=== Record extracts ===

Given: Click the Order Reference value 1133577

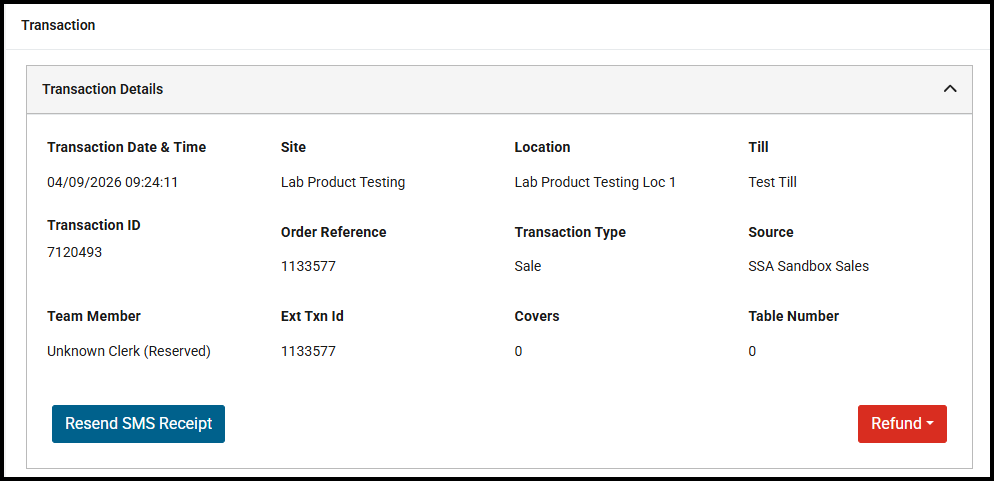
...
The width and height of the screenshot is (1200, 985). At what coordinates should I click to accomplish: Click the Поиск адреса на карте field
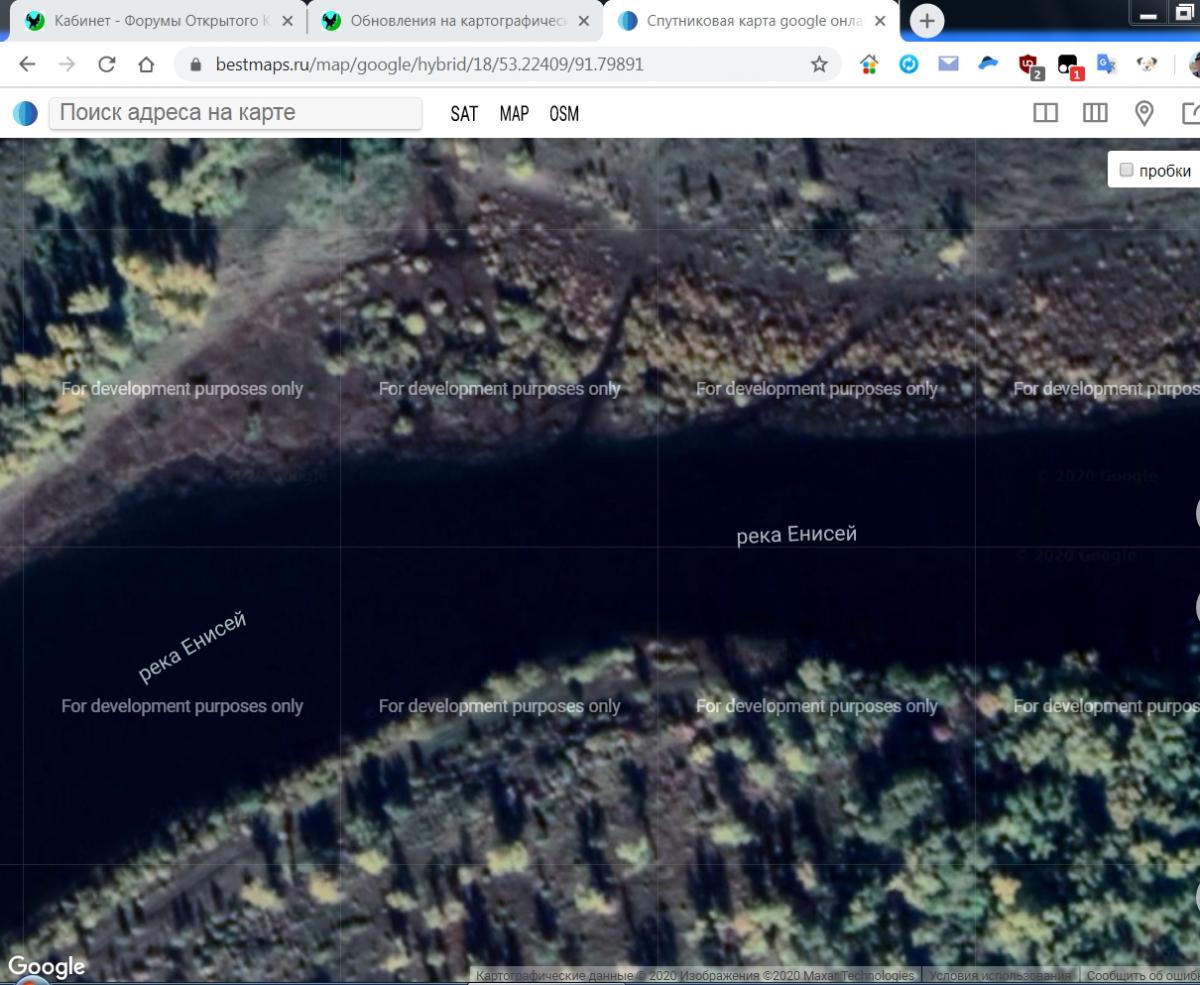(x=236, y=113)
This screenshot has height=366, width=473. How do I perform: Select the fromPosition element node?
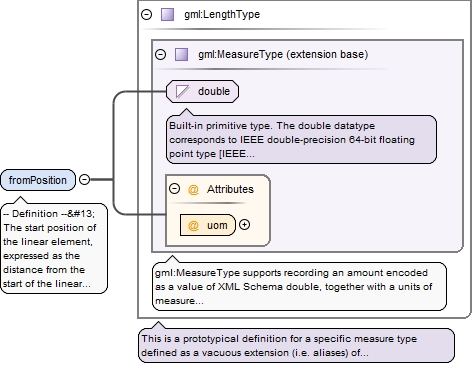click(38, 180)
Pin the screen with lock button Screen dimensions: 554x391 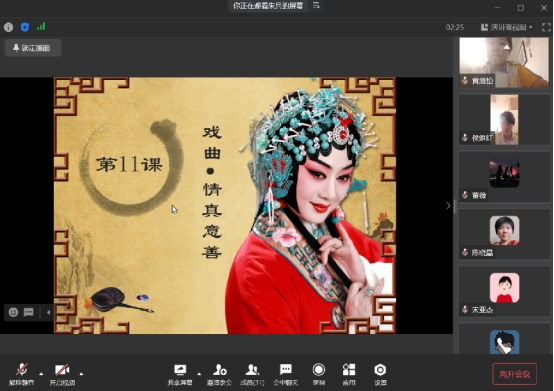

=== Request ===
Write out the records word for word, starting at the line with "This screenshot has" and ending with, and including, the line with "Pin the screen". Leave the pictures out of your copy.

=== Solved exercise ===
This screenshot has height=366, width=473. How do I perform: Select the fromPosition element node?
click(38, 180)
Pin the screen with lock button Screen dimensions: 554x391 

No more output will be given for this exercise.